Il tema delle competenze digitali e dunque della formazione è uno dei più battuti da qualche tempo a questa parte: se ne parla, se ne discute, è oggetto di convegni e dibattiti, di politiche governative e industriali. E checché se ne dica la macchina della formazione, quella privata ma anche quella pubblica a livello universitario, si è messa ampiamente in moto. Decine i corsi e i master che puntano alla creazione di nuovi mestieri e di specializzazioni su cui si sta concentrando l’offerta di mercato. Il gap lentamente si sanerà, è solo questione di tempo.
C’è però una questione che sta sfuggendo all’attenzione. È quella delle incompetenze digitali. E non è da sottovalutare. Sul carro della formazione e più in generale su quello del digitale stanno salendo in parecchi, forse in troppi. Fioccano gli specialist, gli strategist, i conselour, i coach, gli analyst, gli angels – termini che hanno un significato e un valore preciso e importante ma che spesso sono abusati e utilizzati imnpropriamente. Fioccano le definizioni per indicare competenze mai sentite prima, molte inventate di sana pianta e “vendute” come l’ultima frontiera.
A riprova del fenomeno la miriade di pubblicazioni, guide, manuali e vademecum – figli di consolidate tecniche di marketing basate sulla forza “emozionale” del messaggio – che in poche pagine promettono di rivoluzionare la vita ai creduloni e a coloro, sempre più numerosi, che non hanno la più pallida idea di come ci si costruisca una professionalità e in che cosa consista quel bagaglio di competenze in grado di fare la differenza fra un conoscitore della materia e un cialtrone digitale.
Al netto delle figure tecniche – sviluppatori, softwaristi e conoscitori della dimensione “informatica” –sui quali la scrematura si fa inevitabilemente sul campo, è sulle figure “strategiche” che è necessario un dibattito serio. Il mondo della comunicazione e del marketing, in particolare, si sta popolando di tutta una serie di mesterianti dalle “ambigue” e discutibili conoscenze che promettono ritorni in termini di immagine e popolarità ma che spesso e volentieri non sono in grado di mantenere le promesse. Il fenomeno delle fake news è strettamente connesso a quanto sta accadendo e fa il paio con la caccia ai “follower” sui social network che spesso si traduce nell’acquisto di “pacchetti” di seguaci con il solo scopo di “dopare” il mercato e alterare la concorrenza. La logica della quantità, nel prevalere su quella della qualità, ha il solo scopo di ingannare e di creare falsi miti nei quali stanno inciampando in molti, anche chi non ci si aspetterebbe.

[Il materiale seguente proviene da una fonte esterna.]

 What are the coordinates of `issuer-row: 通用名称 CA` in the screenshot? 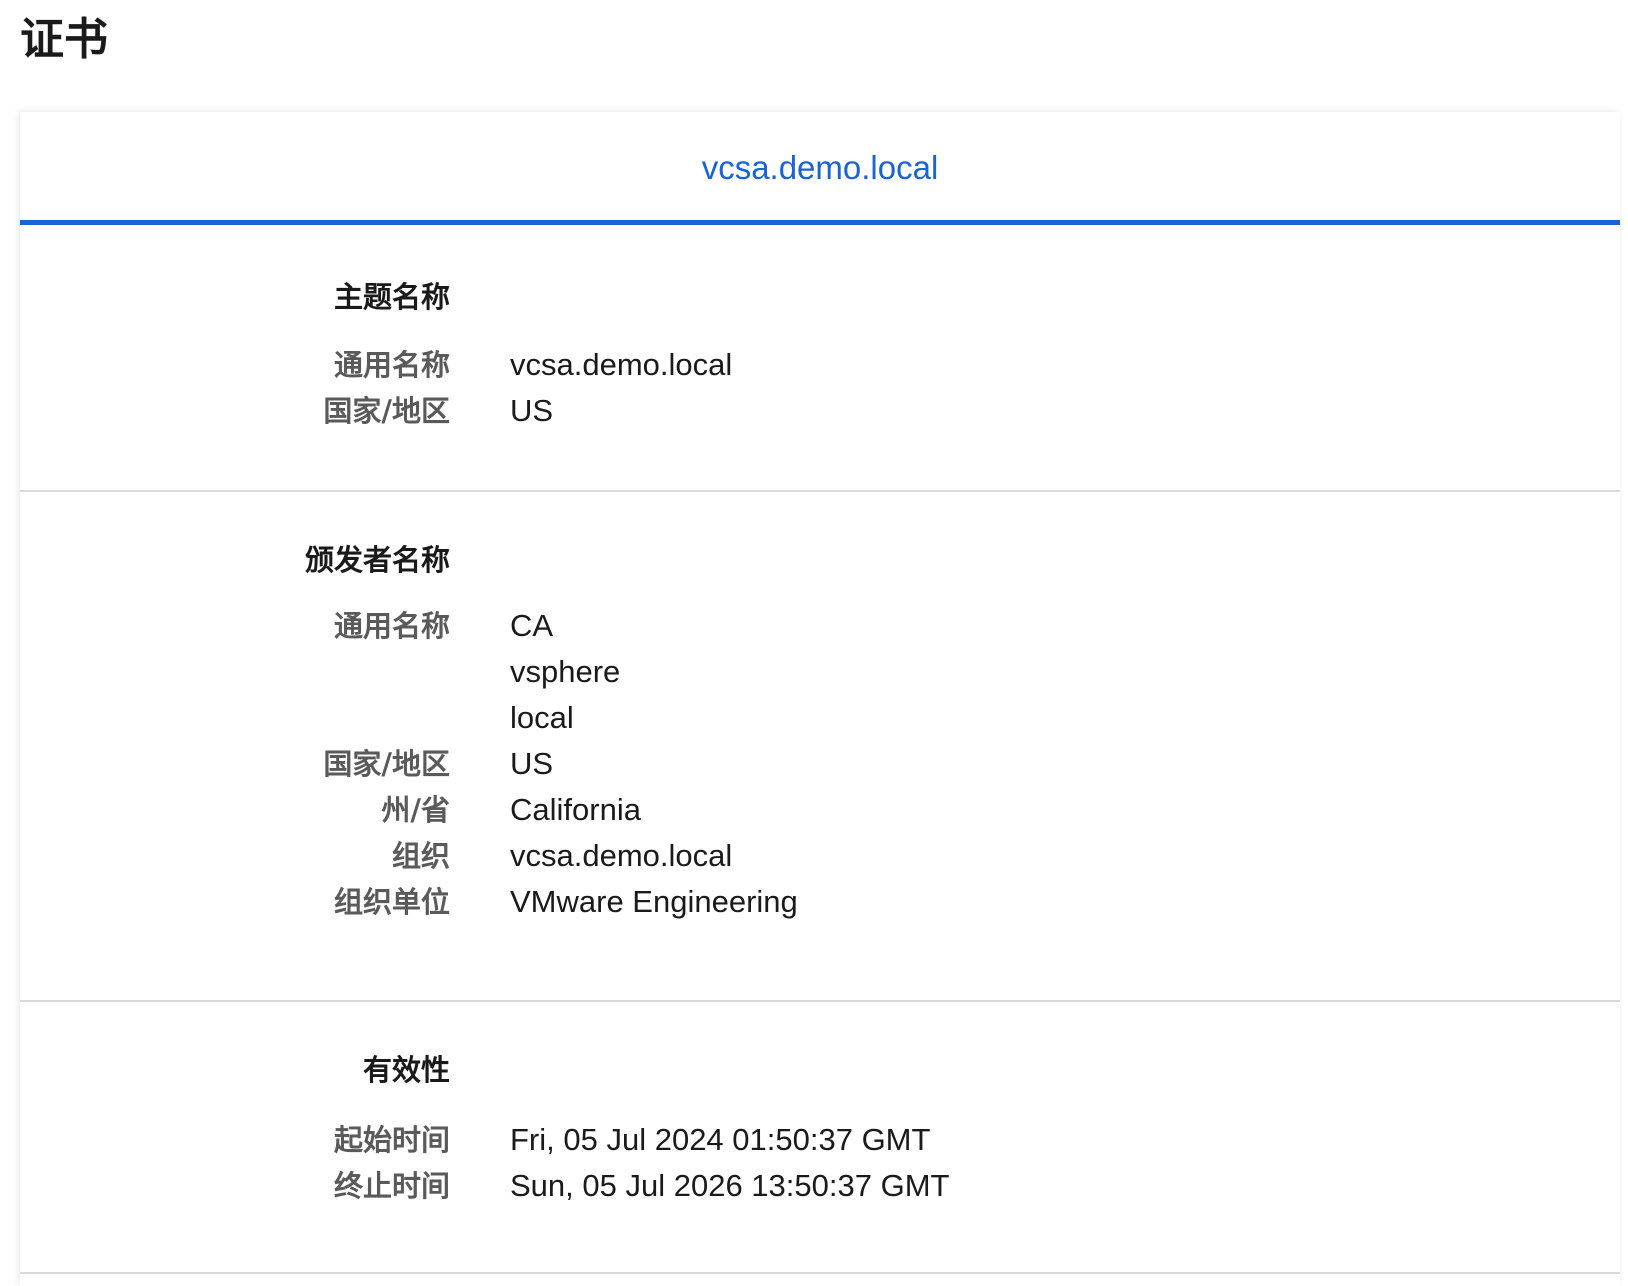 It's located at (820, 628).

Insomma, è arrivato il momento di una riflessione seria sul tema delle competenze digitali, altrimenti si rischia una “bolla” difficile da gestire. L’incompetenza digitale va stanata e messa al bando. E va fatto ora. È necessaria una scrematura, ripartendo dagli obiettivi strategici e affidandosi a figure che possano davvero aiutare a concretizzarli in termini reali, risultati che si misurano sul fronte dell’operatività, dell’efficienza, del servizio finale e non ultimo delle revenues.

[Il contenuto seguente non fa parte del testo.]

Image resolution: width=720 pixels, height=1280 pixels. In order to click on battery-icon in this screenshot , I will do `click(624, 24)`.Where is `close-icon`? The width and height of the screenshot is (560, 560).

Il digitale non è un gioco e soprattutto non è una “competenza” tout court che si può sganciare dalle capacità manageriali, organizzative, operative. Il digitale è uno “strumento” che bisogna saper maneggiare, non tecnicamente ma strategicamente. I “fuffologi”, da che tempo è tempo, non hanno mai contribuito allo sviluppo dell’economia. Gli “angels” improvvisati e senza curriculum lasciamoli in paradiso e i “guru” alle religioni.